--- DADOS DO EXERCÍCIO ---
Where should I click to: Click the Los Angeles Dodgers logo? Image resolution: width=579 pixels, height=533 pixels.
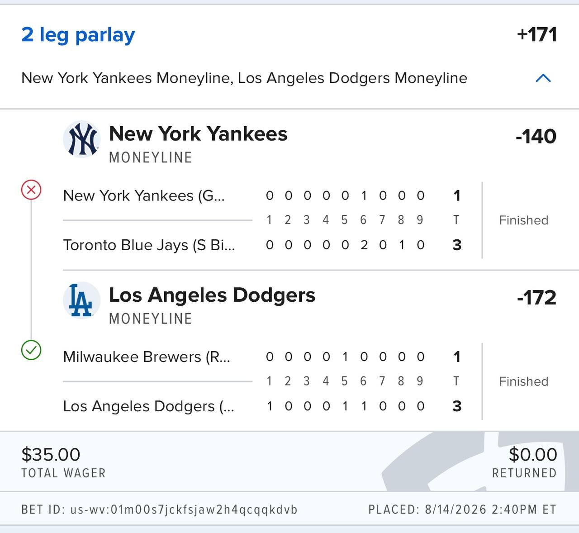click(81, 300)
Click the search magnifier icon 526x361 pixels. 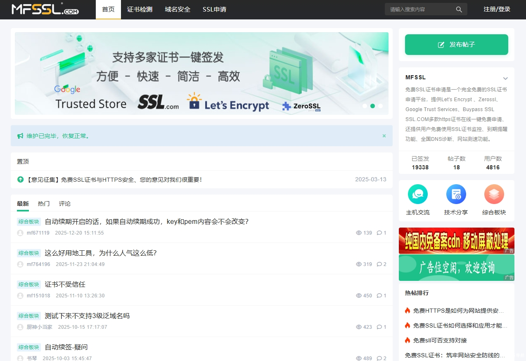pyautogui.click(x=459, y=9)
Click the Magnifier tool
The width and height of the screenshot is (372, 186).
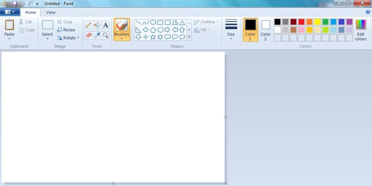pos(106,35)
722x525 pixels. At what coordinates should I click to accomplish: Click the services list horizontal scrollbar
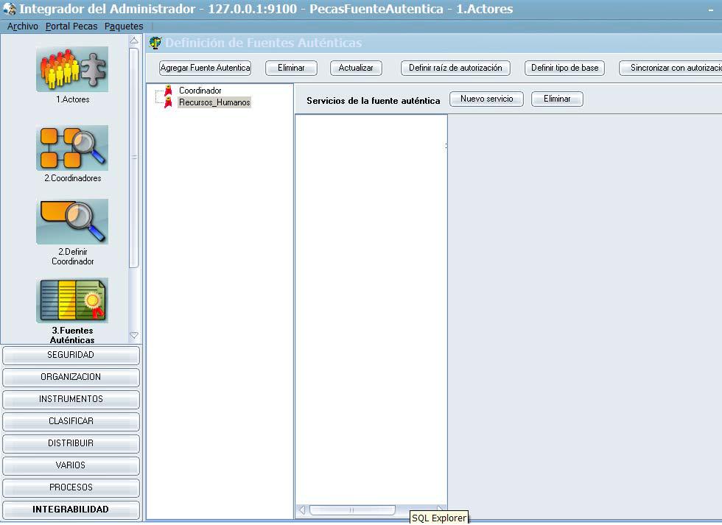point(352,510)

==

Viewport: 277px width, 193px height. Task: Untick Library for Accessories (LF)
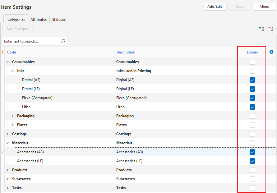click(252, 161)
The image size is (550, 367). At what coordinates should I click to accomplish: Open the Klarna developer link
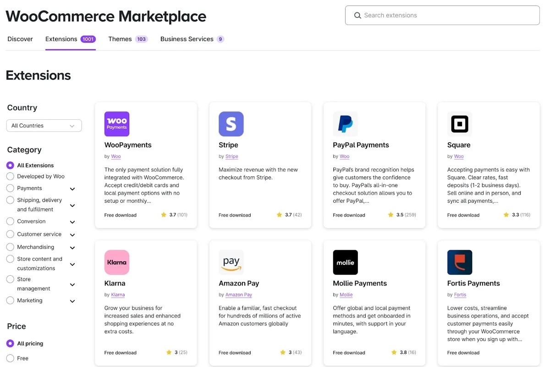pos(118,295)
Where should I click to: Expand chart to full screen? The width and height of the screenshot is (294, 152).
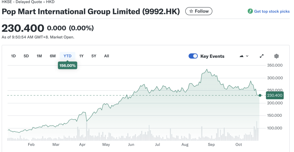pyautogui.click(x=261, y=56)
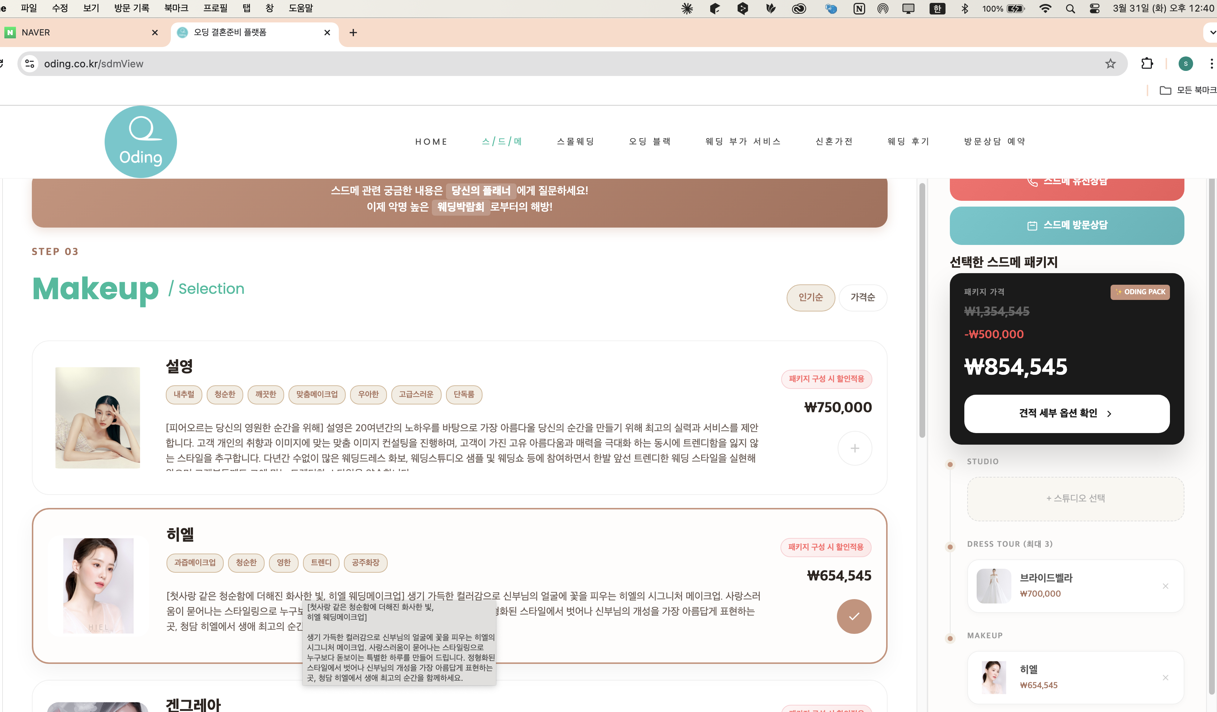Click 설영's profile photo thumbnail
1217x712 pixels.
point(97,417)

--- EXERCÍCIO ---
Cite textualmente os registros da linha que contém "The image size" até a linha que contém "point(97,417)", incluindo as duas. Omita as imagens na resposta.

--- RESOLUÇÃO ---
The image size is (550, 367). At what coordinates should I click to accomplish: Open the Klarna developer link
pos(118,295)
Where should I click to: Expand chart to full screen? The width and height of the screenshot is (294, 152).
pyautogui.click(x=261, y=56)
Click 설영's profile photo thumbnail
1217x712 pixels.
point(97,417)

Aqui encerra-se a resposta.